Stored data
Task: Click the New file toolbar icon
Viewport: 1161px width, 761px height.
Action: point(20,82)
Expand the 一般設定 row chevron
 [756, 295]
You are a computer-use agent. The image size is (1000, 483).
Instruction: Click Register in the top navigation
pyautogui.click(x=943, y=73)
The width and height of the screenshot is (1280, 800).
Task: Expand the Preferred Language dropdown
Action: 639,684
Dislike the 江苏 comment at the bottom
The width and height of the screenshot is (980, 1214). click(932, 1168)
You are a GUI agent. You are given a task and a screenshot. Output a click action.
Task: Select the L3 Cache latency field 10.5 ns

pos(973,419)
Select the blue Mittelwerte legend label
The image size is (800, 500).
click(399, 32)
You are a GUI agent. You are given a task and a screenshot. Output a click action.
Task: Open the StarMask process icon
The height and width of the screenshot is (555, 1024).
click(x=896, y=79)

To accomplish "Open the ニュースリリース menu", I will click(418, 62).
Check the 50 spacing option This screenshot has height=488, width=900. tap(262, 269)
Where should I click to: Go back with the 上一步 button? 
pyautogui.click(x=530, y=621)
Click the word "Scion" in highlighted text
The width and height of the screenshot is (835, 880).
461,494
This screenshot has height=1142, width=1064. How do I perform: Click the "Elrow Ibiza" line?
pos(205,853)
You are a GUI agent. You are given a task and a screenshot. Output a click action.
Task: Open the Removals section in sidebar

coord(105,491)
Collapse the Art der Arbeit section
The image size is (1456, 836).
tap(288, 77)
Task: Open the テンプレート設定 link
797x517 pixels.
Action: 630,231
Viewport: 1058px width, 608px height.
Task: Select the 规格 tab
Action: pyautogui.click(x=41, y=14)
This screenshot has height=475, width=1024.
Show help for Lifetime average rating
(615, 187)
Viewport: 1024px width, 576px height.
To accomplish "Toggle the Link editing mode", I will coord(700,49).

Task brief ->
Set down, exactly as they stand above, the lines starting with the line with "Check the 50" and going on through the line with "Viewport: 1024px width, 576px height.", and no others.

Exercise solution ->
Check the 50 spacing option This screenshot has height=488, width=900. tap(262, 269)
Where should I click to: Go back with the 上一步 button? 
pyautogui.click(x=530, y=621)
Click the word "Scion" in highlighted text
The width and height of the screenshot is (835, 880).
461,494
This screenshot has height=1142, width=1064. How do I perform: Click the "Elrow Ibiza" line?
pos(205,853)
You are a GUI agent. You are given a task and a screenshot. Output a click action.
Task: Open the Removals section in sidebar

coord(105,491)
Collapse the Art der Arbeit section
The image size is (1456, 836).
tap(288, 77)
Task: Open the テンプレート設定 link
797x517 pixels.
Action: 630,231
Viewport: 1058px width, 608px height.
Task: Select the 规格 tab
Action: pyautogui.click(x=41, y=14)
This screenshot has height=475, width=1024.
Show help for Lifetime average rating
(615, 187)
Viewport: 1024px width, 576px height.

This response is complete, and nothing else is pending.